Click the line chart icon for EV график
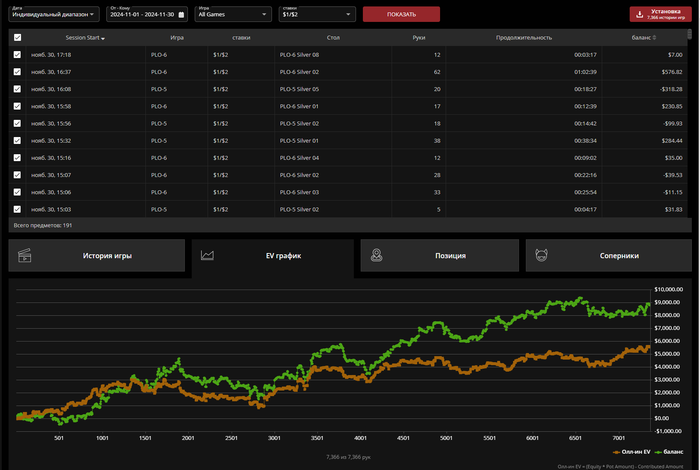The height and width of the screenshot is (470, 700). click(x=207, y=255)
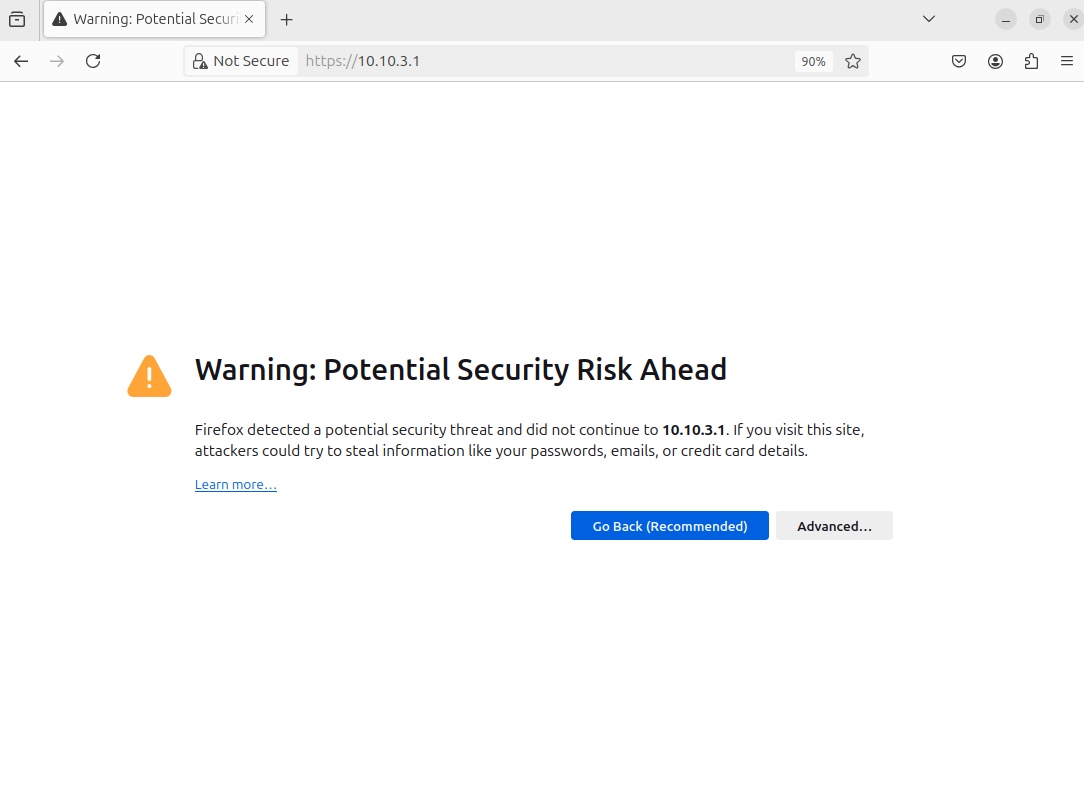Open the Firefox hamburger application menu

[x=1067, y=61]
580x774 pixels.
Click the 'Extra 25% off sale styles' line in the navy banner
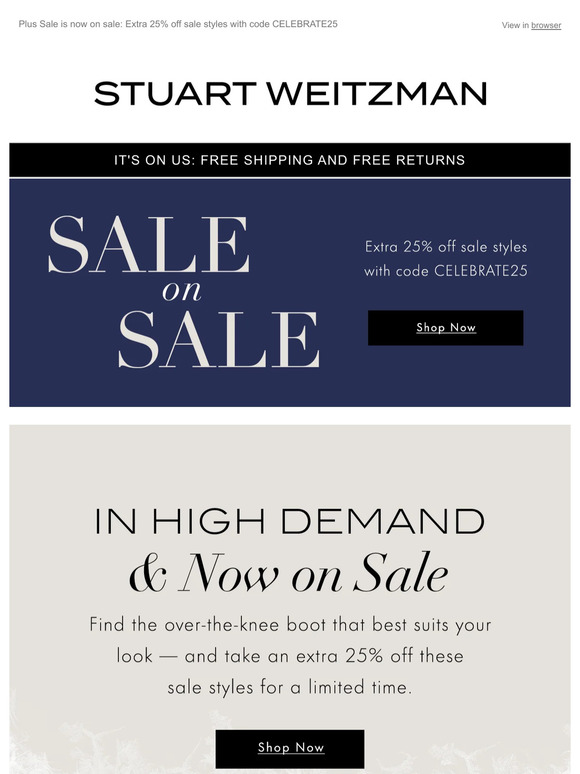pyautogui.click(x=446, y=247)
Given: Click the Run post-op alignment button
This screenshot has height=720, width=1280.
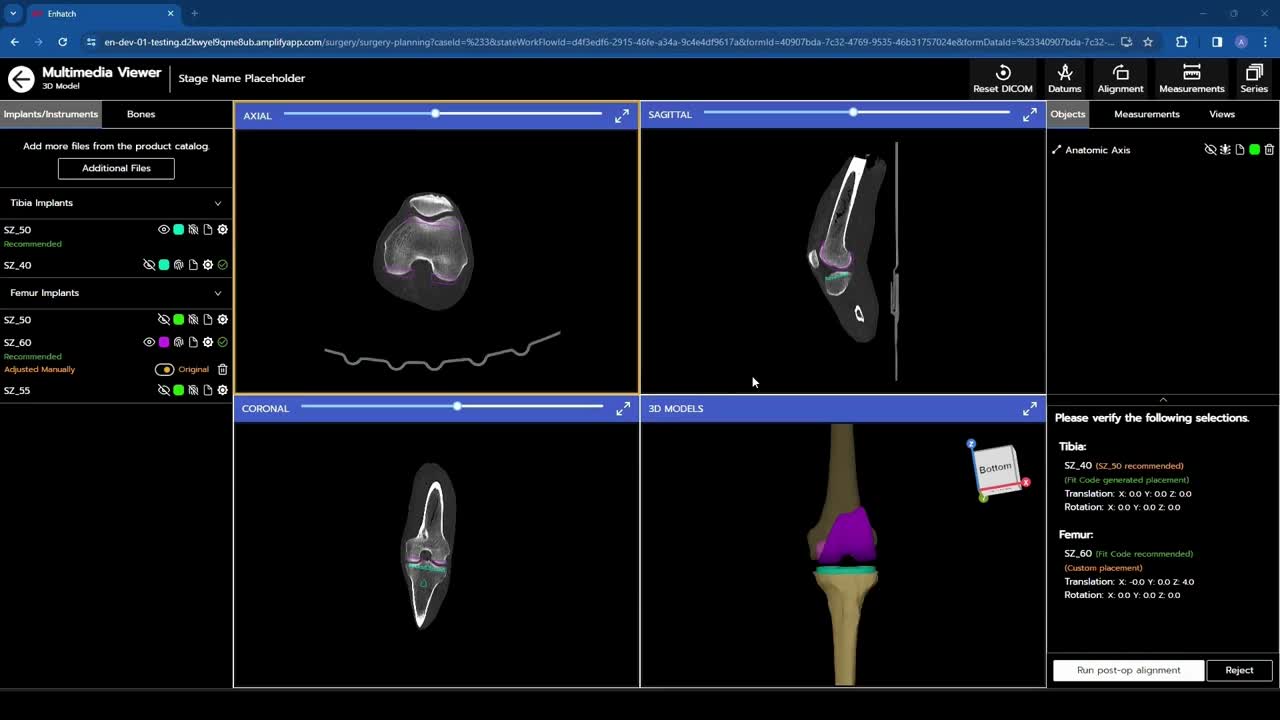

+--

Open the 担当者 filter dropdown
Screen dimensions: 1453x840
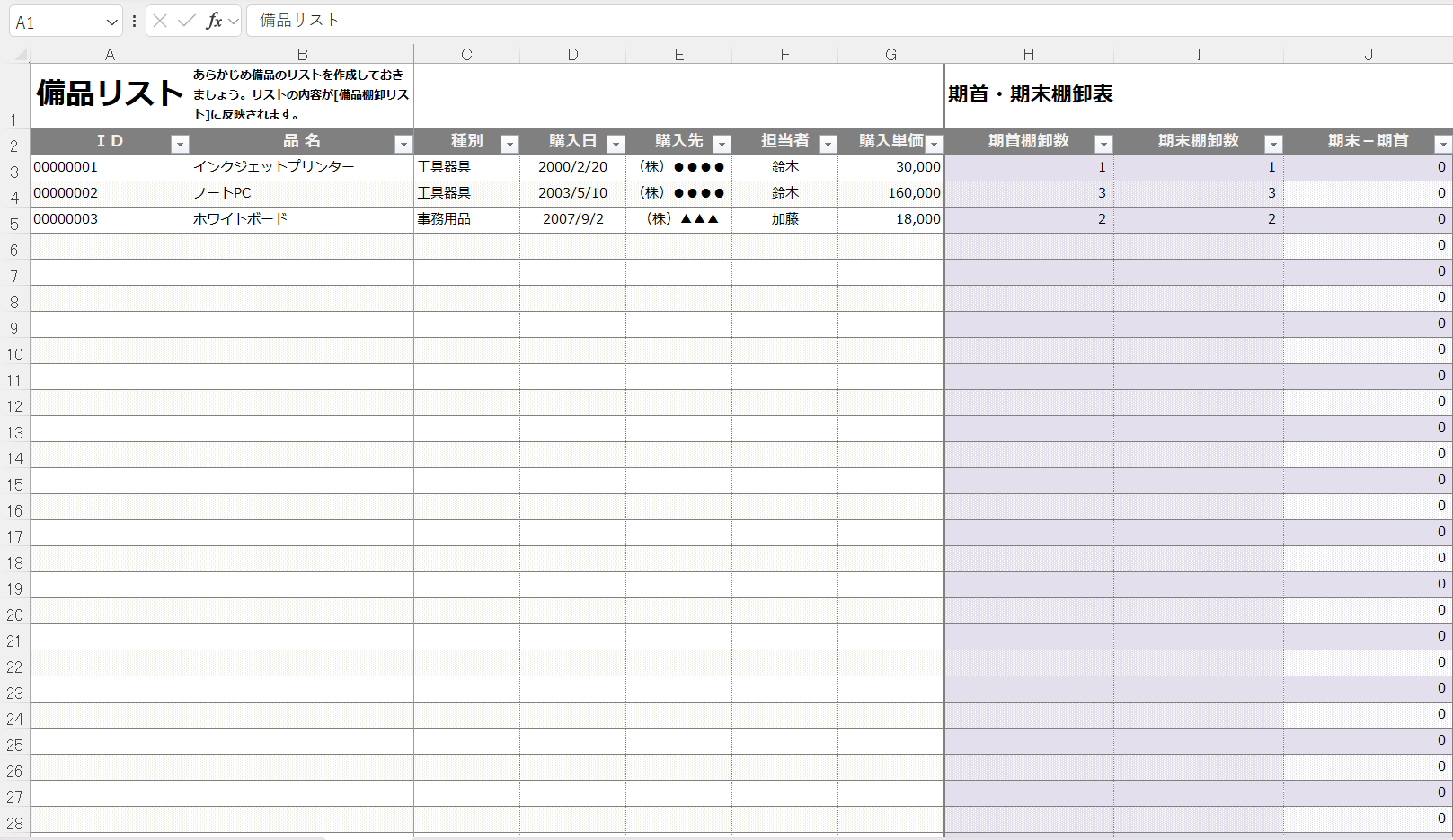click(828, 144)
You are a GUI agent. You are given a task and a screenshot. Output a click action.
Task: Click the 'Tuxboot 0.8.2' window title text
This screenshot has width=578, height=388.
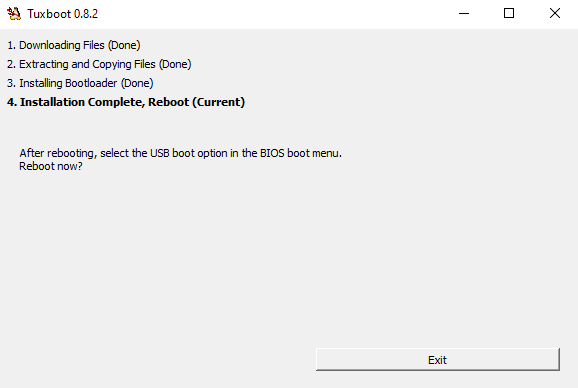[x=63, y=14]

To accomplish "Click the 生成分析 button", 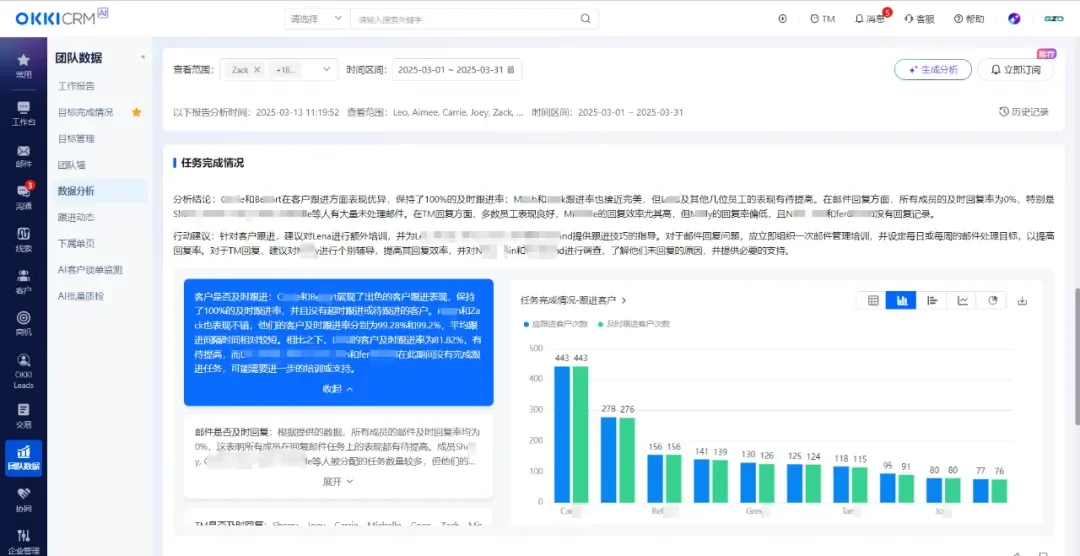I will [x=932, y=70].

+--

### Task details
Look above for the line with "Click the line chart icon for EV график" and copy exactly from it through the line with "This screenshot has height=720, width=1280.", both included. Omit the pictures.

### Exercise solution
Click the line chart icon for EV график
The height and width of the screenshot is (470, 700). click(x=207, y=255)
Open the Firefox hamburger application menu

[x=1067, y=61]
580x774 pixels.
Click the 'Extra 25% off sale styles' line in the navy banner
pyautogui.click(x=446, y=247)
Given: Click the Run post-op alignment button
This screenshot has height=720, width=1280.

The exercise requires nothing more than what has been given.